While far from plentiful, food supplies in the capital seem greater than they did two years ago, and power blackouts caused by energy shortages appear less lengthy these days. More important, unlike in past summers, foreign diplomats and other international residents in the capital are not talking about the potential for urban rioting in the torrid, tropical dog days of August.
Average Cubans, even party members, are quick to invite visitors to the island into their homes. They appear more open than ever in their conversations with strangers.
“If you were to take a poll of the Cuban people, 70 percent, 80 percent would tell you they love Castro,” said a laborer in his mid-50s who fought with Castro’s rebels and met the Cuban president after the revolution. “But I think that it’s time for Castro to take a rest. He has to give room to the new ideas.”

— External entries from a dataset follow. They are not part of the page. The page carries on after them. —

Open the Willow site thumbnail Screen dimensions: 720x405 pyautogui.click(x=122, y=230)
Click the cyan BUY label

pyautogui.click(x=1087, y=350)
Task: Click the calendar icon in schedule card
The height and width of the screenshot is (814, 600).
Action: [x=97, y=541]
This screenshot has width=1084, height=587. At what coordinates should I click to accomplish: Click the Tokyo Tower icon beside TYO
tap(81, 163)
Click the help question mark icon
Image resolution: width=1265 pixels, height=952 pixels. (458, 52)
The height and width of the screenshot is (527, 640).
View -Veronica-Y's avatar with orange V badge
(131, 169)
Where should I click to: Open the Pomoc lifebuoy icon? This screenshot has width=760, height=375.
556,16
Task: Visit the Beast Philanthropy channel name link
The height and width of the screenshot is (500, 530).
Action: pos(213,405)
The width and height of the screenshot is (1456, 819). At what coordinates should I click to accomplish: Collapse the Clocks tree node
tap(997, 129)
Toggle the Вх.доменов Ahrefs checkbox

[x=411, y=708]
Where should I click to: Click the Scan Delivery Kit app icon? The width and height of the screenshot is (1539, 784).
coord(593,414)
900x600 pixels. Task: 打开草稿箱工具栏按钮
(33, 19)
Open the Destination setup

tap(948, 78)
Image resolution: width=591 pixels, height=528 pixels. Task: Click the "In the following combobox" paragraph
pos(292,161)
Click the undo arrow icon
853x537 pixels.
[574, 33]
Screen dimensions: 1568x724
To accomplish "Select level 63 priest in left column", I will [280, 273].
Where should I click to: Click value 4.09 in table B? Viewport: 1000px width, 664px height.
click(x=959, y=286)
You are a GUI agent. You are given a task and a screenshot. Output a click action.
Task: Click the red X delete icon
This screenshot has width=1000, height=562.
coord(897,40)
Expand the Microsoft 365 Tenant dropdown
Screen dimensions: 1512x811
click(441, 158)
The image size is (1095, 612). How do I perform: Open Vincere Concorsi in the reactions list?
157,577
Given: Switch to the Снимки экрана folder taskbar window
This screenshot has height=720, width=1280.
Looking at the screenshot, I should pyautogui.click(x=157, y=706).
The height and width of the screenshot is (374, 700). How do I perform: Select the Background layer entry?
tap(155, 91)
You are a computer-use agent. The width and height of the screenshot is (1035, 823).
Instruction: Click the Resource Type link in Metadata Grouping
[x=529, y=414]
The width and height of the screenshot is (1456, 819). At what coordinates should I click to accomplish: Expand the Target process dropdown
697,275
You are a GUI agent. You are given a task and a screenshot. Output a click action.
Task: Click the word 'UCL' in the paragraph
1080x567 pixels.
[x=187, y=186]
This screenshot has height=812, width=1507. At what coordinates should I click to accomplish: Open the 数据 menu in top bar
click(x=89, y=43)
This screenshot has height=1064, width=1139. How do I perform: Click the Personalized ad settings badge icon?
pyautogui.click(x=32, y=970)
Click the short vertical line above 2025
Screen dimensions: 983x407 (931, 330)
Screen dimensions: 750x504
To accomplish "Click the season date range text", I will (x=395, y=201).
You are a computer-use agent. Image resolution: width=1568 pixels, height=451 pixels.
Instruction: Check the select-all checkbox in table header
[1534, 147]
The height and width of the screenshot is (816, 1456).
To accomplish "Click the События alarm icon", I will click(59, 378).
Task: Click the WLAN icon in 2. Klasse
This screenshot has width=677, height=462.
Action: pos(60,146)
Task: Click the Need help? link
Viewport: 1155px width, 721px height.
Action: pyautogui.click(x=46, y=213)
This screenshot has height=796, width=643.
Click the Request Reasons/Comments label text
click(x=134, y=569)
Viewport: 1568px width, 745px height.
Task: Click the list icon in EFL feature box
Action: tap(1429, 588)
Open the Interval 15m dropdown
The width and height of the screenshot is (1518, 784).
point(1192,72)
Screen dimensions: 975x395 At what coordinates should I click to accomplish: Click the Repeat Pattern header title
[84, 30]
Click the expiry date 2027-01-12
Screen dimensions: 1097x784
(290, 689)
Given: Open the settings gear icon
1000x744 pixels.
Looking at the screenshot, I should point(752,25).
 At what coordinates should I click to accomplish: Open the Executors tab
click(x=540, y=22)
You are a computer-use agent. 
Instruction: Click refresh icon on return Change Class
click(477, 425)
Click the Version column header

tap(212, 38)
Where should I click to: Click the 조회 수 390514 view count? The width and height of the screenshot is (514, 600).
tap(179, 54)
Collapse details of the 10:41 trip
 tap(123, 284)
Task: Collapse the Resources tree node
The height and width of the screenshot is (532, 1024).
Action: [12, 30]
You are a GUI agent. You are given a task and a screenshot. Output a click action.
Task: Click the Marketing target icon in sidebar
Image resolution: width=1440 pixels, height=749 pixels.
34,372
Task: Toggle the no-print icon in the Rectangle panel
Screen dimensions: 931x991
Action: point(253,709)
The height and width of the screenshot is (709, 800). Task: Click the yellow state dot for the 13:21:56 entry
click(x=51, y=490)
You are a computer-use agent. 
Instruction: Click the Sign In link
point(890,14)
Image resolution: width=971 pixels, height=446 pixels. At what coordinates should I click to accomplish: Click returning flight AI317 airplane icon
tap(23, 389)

Others agree with that assessment.
“A lot of people whom I’ve known for years have expressed something along those lines of respect for Castro,” said Wayne Smith, an American scholar, while sipping a mid-afternoon drink on the rooftop of the picturesque, restored Ambos Mundos hotel, another Hemingway favorite.
“At the same time they are saying that, `We think it is time Castro began to think of stepping down, but at this time of crisis he really can’t.’
“They also express concern over a future without him, because they don’t know who will take his place; there’s nobody standing in the wings,” said Smith, who headed the government’s U.S. Interests Section in Havana during the Carter and Reagan administrations.
“My best prediction is that he’s not going anywhere and will be here for at least another 10 years,” said a foreign diplomat with acquaintances close to the Cuban leader.
“When I was here from ’79 to ’82, there was no economic crisis, but Cathedral Square on weekends was nothing,” Smith said.
“Now Cathedral Square on weekends is alive. There are musical groups playing, they are selling beer and sandwiches to one another; it’s alive and vibrant in a way it never was before the economic crisis began.”